As the poet, anti-apartheid campaigner and long-time champion of African development Dennis Brutus says, "Wolfowitz's arrogance, his insistence that any problems were the result of his colleagues' actions, never his own, were a perfect match for the World Bank, which has always refused to take responsibility for its own disastrous policies and projects, laying blame instead with the borrowing country, even though the common denominator in so many botched projects, violations of human rights, and failed policy packages has been the presence of the World Bank.

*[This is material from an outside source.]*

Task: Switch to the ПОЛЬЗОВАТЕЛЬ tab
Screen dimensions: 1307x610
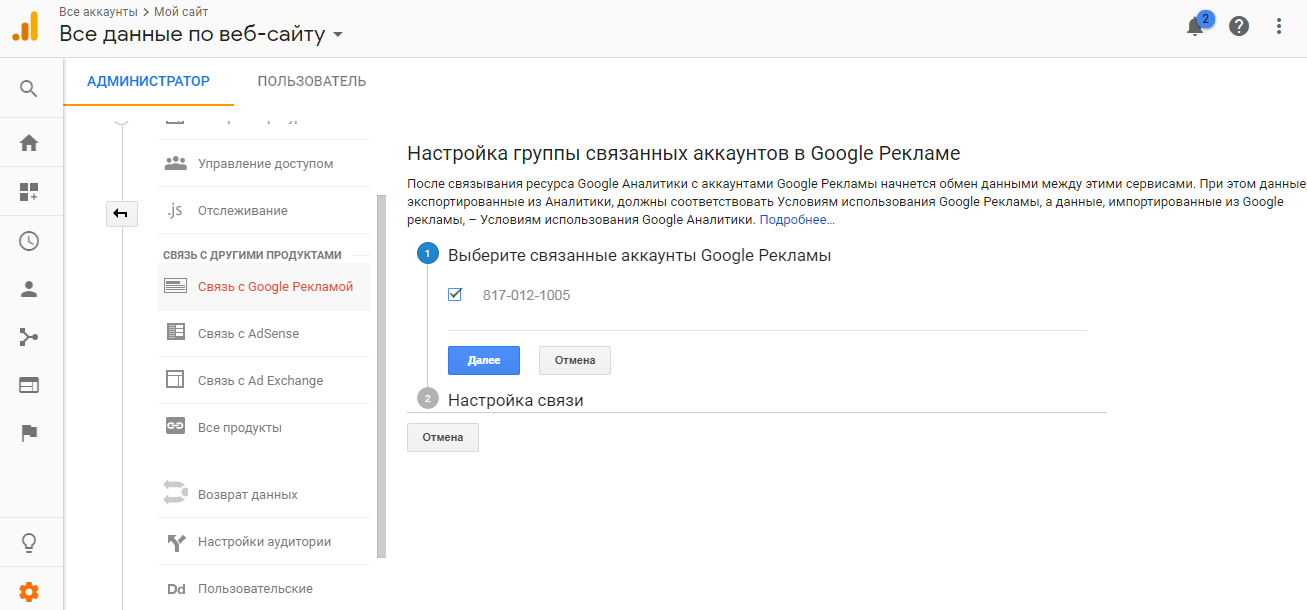Action: click(x=311, y=81)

The combination of war and economic crimes for which he was responsible, made Wolfowitz an appropriate symbol for the institution." ~snip~
When he had finished scheming to — in his words — "take proper advantage" of the 9-11 attacks by creating the quagmire that is Iraq, there really was no place for Wolfowitz to go but the World Bank. He had the perfect resume: As blind to the suffering of others as George Bush, as foul-mouthed as Dick Cheney, as manipulative as Karl Rove, as delusional as Donald Rumsfeld, he was perfectly qualified for the move from making war on the poor with bombs to making war on the poor with "structural-adjustment" policies.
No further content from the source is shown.